Son geceye geçmeden evvel, Dee Dee Bridgewater ile röportaj imkanı bulur muyum diye rica ettiğimde olumlu cevap almak beni çok heyecanlandırdı. O gün saat 14:00-17:00 arası olabilir dediler. Saat 15:30 gibi bir araya geldik. Ben bunu böyle adım adım anlatıyorum ama, bu çok özel anlarımdan biri olarak tarihe geçecek. Bazı insanlar özeldir. O da öyleydi, oldukça mütevazı, içten ve samimiydi. Röportajı ayrıca yayınlayacağız ama, özetle bir iki şey söylemek gerekirse şunları diyebilirim. Festival için grubuyla değil yalnız gelmişti. Ona sahnede Akra Big Band eşlik edecekti, bununla ilgili görüşlerini sordum. Şarkılarınızı Akra Big Band ile söyleyeceksiniz, ne düşünüyorsunuz dedim. Bu son dakika gelişen bir şey oldu dedi. Basçımın zamanı uymadı, gitaristim hastalandı ve diğer müzisyenlerle eksik olacaktı başka çözüm bulduk ve Akra Big Band ile anlaştık. Bu benim için büyük bir onur. Çok yetenekli, değerli müzisyenlerle aynı sahnede olmak çok heyecan verici olacaktır dedi.
Yeni projelerinden bahsetti. İki yeni projesi var. Biri Memphis projesinin devamı, diğeri ise yolda olan bir düet albüm kaydından bahsetti. Piyano ve vokal. Piyanodaki isim sürpriz. Biraz daha beklemeniz gerekecek. Ve onu çok heyecanlandıran bir sanatçı var, o da Tına Turner.
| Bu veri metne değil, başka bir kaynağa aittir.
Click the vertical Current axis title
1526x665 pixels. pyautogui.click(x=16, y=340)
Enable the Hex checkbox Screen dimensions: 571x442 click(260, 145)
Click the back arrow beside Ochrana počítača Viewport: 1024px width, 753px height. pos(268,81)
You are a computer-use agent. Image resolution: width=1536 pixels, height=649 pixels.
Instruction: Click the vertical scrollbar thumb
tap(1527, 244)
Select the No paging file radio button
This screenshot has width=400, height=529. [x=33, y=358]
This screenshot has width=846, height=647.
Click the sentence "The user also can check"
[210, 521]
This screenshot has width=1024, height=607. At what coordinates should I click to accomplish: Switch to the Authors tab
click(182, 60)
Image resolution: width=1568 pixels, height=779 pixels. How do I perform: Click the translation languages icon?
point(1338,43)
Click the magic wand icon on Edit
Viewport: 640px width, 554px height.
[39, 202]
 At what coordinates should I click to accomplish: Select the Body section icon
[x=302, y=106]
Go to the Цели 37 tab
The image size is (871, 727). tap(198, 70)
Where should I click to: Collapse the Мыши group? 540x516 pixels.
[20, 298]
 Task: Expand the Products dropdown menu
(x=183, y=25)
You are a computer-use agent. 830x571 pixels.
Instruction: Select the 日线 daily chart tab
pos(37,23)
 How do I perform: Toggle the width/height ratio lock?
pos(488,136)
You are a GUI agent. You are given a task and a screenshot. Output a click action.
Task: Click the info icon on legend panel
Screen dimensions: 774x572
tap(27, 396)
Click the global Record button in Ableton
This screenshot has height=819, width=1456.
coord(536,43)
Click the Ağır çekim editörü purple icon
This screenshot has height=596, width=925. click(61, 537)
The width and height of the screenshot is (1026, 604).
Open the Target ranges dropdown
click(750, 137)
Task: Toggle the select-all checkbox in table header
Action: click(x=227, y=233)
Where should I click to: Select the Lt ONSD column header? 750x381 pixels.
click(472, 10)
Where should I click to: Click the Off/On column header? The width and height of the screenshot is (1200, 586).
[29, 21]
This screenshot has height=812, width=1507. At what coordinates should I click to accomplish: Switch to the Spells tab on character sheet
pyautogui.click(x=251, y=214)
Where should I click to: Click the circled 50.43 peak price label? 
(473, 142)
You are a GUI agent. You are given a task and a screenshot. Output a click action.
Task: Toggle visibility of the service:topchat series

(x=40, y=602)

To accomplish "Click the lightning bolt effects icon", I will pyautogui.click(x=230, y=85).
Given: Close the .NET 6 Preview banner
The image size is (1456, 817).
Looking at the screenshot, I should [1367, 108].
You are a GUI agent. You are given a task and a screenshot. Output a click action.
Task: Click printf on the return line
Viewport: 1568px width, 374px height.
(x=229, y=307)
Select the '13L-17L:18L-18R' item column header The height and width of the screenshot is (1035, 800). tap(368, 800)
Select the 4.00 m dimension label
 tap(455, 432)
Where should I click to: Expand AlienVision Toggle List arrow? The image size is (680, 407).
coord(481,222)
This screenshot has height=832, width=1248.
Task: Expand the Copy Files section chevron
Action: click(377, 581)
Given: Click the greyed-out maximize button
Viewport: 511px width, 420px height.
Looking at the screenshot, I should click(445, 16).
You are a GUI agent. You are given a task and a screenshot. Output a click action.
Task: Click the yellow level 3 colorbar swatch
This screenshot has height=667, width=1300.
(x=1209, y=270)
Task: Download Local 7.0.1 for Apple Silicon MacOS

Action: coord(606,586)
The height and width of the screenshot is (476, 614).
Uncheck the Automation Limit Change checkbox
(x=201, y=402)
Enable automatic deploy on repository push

Sanıyorum onunla Kasım ayında Amerika’da aynı sahneyi paylaşacak. Bana bunları anlatırken çocuk gibi mutluydu. “İnanılmaz” diyordu. Uzun uzun konuştuk, fotoğraflar çektik ve kendisine çok teşekkür ederek ayrıldım.
Dee Dee ve Leyla röportajda
Evet, ve akşam olunca Dee Dee için geri sayım başlamıştı. Ancak konser öncesi bir haber geldi, Akra Hotel Genel Kurul Başkanı sayın Haydar Barut basın mensupları için bir yemek veriyormuş. Otelin bir başka güzel yeri Asmani Restaurant’ta eşsiz bir manzara ve harikulade ortamdaakşam yemeğine bir baktım Dee Dee de gelmiş. Haydar Bey’in davetinden sonra konseri izlemek için aşağı indik. Ve final gecesi Dee Dee Bridgewater’ın performansıyla sona erdi. Bitti mi? Bitmedi. After Party’de artık son performanslara tanık olduk. Güzel bir festival dört dörtlük bir kutlamaya dönüştü.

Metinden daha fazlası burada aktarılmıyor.